I wasn’t aware this man had any family. This information is only a distraction and I should continue with my task of ending his pathetic life. When I linger too long over a job, the violence starts to eat at me. Get it over with.

“She’s trash, just like her mother was.” With a venomous look in his eye, my victim spits on the floor in front of him. “Have to keep her downstairs or she’d be running off with the first man she laid eyes on. A curse—that’s what she is. I can’t have her leaving the house looking like she does or she’d wind up pregnant. It’s hard enough feeding two mouths, let alone three.”

“She’s that pretty, is she?” Grim asks, skeptically. Although, it’s easy to see his interest has been piqued. “Maybe we should at least have a look-see, Beat Down?”

“No. Let’s finish this and leave.”

But I make no move to lift the knife again. What does my victim mean when he says he has to “keep her downstairs”? Is she locked up or something? My stomach gurgles over the possibility of that. It’s one thing to hurt men who make promises they can’t keep and get in over their heads. A woman who did none of the stealing from Frank doesn’t deserve any of the punishment. If I kill her father and leave here…and she is, in fact, trapped in the basement, she could starve to death. Apparently I’m not numb enough to let that happen.
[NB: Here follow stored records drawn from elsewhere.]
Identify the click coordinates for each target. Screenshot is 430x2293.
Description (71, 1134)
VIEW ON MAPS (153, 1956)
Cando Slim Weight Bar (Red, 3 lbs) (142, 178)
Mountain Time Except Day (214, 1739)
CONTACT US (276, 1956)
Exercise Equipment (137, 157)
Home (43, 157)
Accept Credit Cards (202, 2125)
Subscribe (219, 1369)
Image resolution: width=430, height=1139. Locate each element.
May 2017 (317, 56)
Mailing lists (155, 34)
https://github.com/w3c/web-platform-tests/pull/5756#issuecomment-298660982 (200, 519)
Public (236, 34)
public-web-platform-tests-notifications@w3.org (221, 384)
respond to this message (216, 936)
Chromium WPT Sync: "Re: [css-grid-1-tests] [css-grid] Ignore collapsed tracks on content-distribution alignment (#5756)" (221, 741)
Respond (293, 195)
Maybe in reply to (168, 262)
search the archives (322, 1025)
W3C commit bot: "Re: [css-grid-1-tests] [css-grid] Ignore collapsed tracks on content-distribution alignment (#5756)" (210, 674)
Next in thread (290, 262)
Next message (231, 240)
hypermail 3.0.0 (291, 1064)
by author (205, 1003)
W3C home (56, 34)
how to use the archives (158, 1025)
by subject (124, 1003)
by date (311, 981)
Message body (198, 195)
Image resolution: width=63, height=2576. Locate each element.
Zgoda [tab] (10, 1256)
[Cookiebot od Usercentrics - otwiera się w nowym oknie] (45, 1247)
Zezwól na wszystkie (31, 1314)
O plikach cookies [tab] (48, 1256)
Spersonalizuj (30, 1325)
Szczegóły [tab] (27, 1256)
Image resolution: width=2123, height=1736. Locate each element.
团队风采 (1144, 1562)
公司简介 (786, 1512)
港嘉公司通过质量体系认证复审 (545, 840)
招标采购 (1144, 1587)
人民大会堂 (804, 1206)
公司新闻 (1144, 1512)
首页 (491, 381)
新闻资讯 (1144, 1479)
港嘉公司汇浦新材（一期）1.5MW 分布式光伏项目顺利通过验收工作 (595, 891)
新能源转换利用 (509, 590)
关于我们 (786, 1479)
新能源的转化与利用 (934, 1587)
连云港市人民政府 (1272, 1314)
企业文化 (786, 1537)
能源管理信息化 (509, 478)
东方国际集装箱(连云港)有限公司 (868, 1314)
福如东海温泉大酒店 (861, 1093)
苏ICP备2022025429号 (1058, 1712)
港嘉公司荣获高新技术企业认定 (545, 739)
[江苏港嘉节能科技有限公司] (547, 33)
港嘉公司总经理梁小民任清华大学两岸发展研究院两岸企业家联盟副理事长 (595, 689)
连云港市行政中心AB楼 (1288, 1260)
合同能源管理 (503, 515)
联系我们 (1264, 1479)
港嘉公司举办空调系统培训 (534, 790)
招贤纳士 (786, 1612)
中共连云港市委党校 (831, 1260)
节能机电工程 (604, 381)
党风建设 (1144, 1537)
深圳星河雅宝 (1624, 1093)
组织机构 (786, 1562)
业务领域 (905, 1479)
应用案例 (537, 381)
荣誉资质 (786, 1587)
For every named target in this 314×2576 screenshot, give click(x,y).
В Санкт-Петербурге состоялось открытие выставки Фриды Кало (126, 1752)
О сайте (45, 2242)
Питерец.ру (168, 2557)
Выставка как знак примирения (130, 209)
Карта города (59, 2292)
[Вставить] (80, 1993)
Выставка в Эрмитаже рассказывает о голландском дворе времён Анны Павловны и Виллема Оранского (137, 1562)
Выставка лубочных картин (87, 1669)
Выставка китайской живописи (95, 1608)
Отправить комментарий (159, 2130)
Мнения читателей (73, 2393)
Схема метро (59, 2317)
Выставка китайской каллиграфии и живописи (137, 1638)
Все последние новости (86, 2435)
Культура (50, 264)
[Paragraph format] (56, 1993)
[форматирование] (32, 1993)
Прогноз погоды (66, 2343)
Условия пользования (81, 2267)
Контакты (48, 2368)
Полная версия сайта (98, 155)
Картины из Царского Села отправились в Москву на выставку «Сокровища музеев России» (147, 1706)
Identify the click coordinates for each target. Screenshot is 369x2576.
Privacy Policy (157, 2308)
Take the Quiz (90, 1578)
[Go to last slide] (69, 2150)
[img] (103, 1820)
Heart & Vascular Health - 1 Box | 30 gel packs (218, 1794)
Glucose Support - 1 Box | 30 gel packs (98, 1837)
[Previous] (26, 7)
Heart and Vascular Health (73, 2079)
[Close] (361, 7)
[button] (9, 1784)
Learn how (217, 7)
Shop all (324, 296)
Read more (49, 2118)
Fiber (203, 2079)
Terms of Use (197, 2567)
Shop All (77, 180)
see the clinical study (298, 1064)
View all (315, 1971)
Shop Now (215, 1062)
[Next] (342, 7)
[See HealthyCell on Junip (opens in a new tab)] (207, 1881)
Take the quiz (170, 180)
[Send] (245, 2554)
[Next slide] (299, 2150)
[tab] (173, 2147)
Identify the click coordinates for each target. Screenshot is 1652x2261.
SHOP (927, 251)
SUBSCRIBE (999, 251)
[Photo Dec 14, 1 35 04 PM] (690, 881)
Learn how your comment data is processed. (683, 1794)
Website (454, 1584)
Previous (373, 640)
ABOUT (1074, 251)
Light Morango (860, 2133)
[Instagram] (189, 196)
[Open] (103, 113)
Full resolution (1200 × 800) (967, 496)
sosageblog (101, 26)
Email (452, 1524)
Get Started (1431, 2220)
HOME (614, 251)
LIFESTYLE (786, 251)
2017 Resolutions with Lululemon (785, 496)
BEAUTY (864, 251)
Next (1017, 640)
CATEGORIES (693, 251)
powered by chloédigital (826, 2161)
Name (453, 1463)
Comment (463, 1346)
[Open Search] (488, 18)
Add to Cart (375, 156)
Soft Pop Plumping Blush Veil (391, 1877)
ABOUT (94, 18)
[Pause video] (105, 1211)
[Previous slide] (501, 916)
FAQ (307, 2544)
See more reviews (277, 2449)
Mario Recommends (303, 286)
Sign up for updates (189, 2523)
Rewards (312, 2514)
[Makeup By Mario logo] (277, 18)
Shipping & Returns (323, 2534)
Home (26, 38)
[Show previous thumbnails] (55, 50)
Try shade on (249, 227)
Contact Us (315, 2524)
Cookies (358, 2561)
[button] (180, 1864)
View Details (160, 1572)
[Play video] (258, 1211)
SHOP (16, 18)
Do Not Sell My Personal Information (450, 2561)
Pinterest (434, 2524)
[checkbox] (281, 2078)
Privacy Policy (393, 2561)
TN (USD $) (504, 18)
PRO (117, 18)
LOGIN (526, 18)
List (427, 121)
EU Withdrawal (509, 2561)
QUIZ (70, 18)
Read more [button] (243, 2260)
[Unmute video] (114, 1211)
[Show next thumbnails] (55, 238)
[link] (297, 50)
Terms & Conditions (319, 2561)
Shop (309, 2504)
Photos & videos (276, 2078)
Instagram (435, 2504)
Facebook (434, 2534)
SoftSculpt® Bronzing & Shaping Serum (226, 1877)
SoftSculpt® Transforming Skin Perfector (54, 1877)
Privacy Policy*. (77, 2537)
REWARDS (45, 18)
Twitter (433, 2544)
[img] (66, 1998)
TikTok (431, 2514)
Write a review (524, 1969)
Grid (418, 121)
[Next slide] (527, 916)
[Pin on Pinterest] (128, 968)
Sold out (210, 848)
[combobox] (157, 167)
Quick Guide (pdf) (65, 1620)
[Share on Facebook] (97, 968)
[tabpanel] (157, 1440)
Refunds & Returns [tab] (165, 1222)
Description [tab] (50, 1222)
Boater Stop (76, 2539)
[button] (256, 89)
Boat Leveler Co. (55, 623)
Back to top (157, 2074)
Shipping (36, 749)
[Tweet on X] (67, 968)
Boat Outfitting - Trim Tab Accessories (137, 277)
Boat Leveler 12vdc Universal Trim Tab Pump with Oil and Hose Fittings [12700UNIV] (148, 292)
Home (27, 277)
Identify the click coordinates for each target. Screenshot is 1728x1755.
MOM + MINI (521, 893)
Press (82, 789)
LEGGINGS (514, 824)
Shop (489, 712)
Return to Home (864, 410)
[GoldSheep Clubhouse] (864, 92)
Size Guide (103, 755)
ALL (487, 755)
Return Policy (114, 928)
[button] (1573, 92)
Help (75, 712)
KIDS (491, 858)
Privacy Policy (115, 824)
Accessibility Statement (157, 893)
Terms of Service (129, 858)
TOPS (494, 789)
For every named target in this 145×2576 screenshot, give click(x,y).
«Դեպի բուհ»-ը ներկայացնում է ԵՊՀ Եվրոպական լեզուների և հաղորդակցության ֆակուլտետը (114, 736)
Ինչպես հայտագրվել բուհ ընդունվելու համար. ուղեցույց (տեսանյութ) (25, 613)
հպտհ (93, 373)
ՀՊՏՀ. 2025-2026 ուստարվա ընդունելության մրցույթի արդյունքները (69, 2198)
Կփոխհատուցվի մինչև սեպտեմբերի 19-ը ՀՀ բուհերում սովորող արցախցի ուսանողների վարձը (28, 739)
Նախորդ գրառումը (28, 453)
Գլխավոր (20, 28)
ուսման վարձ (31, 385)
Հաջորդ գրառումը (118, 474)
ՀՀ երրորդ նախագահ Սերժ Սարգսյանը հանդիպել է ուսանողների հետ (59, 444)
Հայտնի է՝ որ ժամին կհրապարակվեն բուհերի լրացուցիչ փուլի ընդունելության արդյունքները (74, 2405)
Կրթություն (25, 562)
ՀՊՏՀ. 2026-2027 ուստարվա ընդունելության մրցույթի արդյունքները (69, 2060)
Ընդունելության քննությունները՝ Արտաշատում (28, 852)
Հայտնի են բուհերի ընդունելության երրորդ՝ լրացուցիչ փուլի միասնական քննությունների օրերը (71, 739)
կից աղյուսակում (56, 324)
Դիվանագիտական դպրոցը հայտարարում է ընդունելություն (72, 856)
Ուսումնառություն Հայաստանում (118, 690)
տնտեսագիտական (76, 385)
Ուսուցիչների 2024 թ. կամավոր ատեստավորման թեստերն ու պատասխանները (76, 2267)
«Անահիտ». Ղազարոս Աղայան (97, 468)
“Stay here,” I growl at Grim, shoving the knife into his hand.

“Let me know if she’s worth a look,” calls my associate after me as I stride to the back of the shack, throwing open two doors before finding the stairs leading to the basement. I duck down under the frame and descend into the near darkness, the stairs groaning in protest of my weight. “Hello?” I rumble. “Is someone down here?”

There’s a scraping sound and then a tentative, “Yes.”

That whispering voice, that single word, plows straight into my chest. The air locks tight around me, seizing my muscles and I can hear my pulse firing, booming in my ears. Have I been drugged? What is going on here? My feet move by themselves, carrying me down the rest of the staircase, eager to find the owner of that voice. I haven’t been to church since I was a boy, but that word—yes—was like the opening notes of “Amazing Grace.” I’m teeming with anticipation. And hunger. I’m getting hard and I haven’t even seen her yet.

“Where are you?”

“Over in the corner.” A rattle of chains. The sound is like hands wrapping around my throat. “C-can you please let me out, sir? The key is hanging on a nail by the boiler.”

My vision doubles thanks to the sheer enormity of blood rushing to my cock. I’m ashamed of myself. I’ve just found a woman—young, by the sound of her—chained in a basement and I’m aroused. This never happens to me. I don’t let myself get erect for women. If there is ever one around, in the store or on the street, I keep my gaze on the ground so I don’t scare them. I don’t look at the opposite sex. Ever. No point in wanting something I can never have as a big, ugly son of a bitch.